◆ Assignment
Send back every record exactly.

◆ Dataset records

- Opening Delimiter -

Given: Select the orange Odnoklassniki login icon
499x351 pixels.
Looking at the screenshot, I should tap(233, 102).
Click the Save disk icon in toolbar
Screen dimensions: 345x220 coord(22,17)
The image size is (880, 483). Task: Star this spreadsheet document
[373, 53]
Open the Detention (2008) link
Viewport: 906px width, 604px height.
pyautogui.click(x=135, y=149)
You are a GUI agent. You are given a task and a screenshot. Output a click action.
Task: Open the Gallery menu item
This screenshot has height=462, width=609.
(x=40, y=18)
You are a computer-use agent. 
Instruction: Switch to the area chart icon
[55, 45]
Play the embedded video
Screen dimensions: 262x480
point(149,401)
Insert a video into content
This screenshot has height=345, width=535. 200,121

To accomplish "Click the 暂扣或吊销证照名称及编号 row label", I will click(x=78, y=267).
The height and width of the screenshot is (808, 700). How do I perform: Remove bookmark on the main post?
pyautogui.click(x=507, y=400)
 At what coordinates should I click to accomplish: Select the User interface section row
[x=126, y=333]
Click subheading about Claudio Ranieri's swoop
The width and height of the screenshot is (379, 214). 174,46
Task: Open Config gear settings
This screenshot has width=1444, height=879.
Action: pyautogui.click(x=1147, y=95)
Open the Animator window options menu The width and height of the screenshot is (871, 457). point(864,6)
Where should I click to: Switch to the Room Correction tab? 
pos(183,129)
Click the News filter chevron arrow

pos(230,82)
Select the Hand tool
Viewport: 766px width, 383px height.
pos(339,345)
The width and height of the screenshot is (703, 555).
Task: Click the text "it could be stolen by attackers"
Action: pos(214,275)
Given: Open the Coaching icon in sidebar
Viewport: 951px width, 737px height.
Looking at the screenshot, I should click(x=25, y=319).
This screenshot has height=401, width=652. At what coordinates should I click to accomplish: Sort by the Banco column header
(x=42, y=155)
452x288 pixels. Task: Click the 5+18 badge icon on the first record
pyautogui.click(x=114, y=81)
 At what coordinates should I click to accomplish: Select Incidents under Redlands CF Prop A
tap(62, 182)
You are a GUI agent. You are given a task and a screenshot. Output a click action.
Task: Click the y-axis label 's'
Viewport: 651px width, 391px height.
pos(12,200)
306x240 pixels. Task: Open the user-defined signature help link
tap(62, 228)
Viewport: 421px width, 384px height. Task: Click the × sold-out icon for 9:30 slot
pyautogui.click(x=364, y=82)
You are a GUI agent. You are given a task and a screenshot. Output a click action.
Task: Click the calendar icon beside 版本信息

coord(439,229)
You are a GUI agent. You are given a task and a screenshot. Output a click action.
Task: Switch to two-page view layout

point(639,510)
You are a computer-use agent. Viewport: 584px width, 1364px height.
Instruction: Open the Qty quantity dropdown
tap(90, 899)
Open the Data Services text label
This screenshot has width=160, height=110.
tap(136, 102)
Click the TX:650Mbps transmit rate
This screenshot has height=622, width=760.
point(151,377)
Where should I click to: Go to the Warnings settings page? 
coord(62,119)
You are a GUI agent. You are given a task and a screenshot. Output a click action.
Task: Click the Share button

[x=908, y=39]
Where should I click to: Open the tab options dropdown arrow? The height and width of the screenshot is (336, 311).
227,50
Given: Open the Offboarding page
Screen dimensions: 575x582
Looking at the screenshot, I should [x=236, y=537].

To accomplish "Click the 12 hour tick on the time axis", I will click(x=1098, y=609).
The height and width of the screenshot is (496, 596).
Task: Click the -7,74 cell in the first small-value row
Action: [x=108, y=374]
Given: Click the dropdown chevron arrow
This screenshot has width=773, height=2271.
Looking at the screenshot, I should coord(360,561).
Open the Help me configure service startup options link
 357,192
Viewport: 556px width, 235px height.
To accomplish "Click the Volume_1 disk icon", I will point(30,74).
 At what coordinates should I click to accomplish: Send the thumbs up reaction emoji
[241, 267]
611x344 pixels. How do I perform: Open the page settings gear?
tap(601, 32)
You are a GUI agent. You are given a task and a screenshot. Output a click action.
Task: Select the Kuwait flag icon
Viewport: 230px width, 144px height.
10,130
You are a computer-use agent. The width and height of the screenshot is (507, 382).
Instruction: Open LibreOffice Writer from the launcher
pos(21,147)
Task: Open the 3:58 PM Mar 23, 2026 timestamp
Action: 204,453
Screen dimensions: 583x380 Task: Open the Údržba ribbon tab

- Closing Delimiter -

◆ Solution below
Given: Select the orange Odnoklassniki login icon
499x351 pixels.
Looking at the screenshot, I should tap(233, 102).
Click the Save disk icon in toolbar
Screen dimensions: 345x220 coord(22,17)
The image size is (880, 483). Task: Star this spreadsheet document
[373, 53]
Open the Detention (2008) link
Viewport: 906px width, 604px height.
pyautogui.click(x=135, y=149)
You are a GUI agent. You are given a task and a screenshot. Output a click action.
Task: Open the Gallery menu item
This screenshot has height=462, width=609.
(x=40, y=18)
You are a computer-use agent. 
Instruction: Switch to the area chart icon
[55, 45]
Play the embedded video
Screen dimensions: 262x480
point(149,401)
Insert a video into content
This screenshot has height=345, width=535. 200,121

To accomplish "Click the 暂扣或吊销证照名称及编号 row label", I will click(x=78, y=267).
The height and width of the screenshot is (808, 700). How do I perform: Remove bookmark on the main post?
pyautogui.click(x=507, y=400)
 At what coordinates should I click to accomplish: Select the User interface section row
[x=126, y=333]
Click subheading about Claudio Ranieri's swoop
The width and height of the screenshot is (379, 214). 174,46
Task: Open Config gear settings
This screenshot has width=1444, height=879.
Action: pyautogui.click(x=1147, y=95)
Open the Animator window options menu The width and height of the screenshot is (871, 457). point(864,6)
Where should I click to: Switch to the Room Correction tab? 
pos(183,129)
Click the News filter chevron arrow

pos(230,82)
Select the Hand tool
Viewport: 766px width, 383px height.
pos(339,345)
The width and height of the screenshot is (703, 555).
Task: Click the text "it could be stolen by attackers"
Action: pos(214,275)
Given: Open the Coaching icon in sidebar
Viewport: 951px width, 737px height.
Looking at the screenshot, I should click(x=25, y=319).
This screenshot has height=401, width=652. At what coordinates should I click to accomplish: Sort by the Banco column header
(x=42, y=155)
452x288 pixels. Task: Click the 5+18 badge icon on the first record
pyautogui.click(x=114, y=81)
 At what coordinates should I click to accomplish: Select Incidents under Redlands CF Prop A
tap(62, 182)
You are a GUI agent. You are given a task and a screenshot. Output a click action.
Task: Click the y-axis label 's'
Viewport: 651px width, 391px height.
pos(12,200)
306x240 pixels. Task: Open the user-defined signature help link
tap(62, 228)
Viewport: 421px width, 384px height. Task: Click the × sold-out icon for 9:30 slot
pyautogui.click(x=364, y=82)
You are a GUI agent. You are given a task and a screenshot. Output a click action.
Task: Click the calendar icon beside 版本信息

coord(439,229)
You are a GUI agent. You are given a task and a screenshot. Output a click action.
Task: Switch to two-page view layout

point(639,510)
You are a computer-use agent. Viewport: 584px width, 1364px height.
Instruction: Open the Qty quantity dropdown
tap(90, 899)
Open the Data Services text label
This screenshot has width=160, height=110.
tap(136, 102)
Click the TX:650Mbps transmit rate
This screenshot has height=622, width=760.
point(151,377)
Where should I click to: Go to the Warnings settings page? 
coord(62,119)
You are a GUI agent. You are given a task and a screenshot. Output a click action.
Task: Click the Share button

[x=908, y=39]
Where should I click to: Open the tab options dropdown arrow? The height and width of the screenshot is (336, 311).
227,50
Given: Open the Offboarding page
Screen dimensions: 575x582
Looking at the screenshot, I should [x=236, y=537].

To accomplish "Click the 12 hour tick on the time axis", I will click(x=1098, y=609).
The height and width of the screenshot is (496, 596).
Task: Click the -7,74 cell in the first small-value row
Action: [x=108, y=374]
Given: Click the dropdown chevron arrow
This screenshot has width=773, height=2271.
Looking at the screenshot, I should coord(360,561).
Open the Help me configure service startup options link
 357,192
Viewport: 556px width, 235px height.
To accomplish "Click the Volume_1 disk icon", I will point(30,74).
 At what coordinates should I click to accomplish: Send the thumbs up reaction emoji
[241, 267]
611x344 pixels. How do I perform: Open the page settings gear?
tap(601, 32)
You are a GUI agent. You are given a task and a screenshot. Output a click action.
Task: Select the Kuwait flag icon
Viewport: 230px width, 144px height.
10,130
You are a computer-use agent. The width and height of the screenshot is (507, 382).
Instruction: Open LibreOffice Writer from the launcher
pos(21,147)
Task: Open the 3:58 PM Mar 23, 2026 timestamp
Action: 204,453
Screen dimensions: 583x380 Task: Open the Údržba ribbon tab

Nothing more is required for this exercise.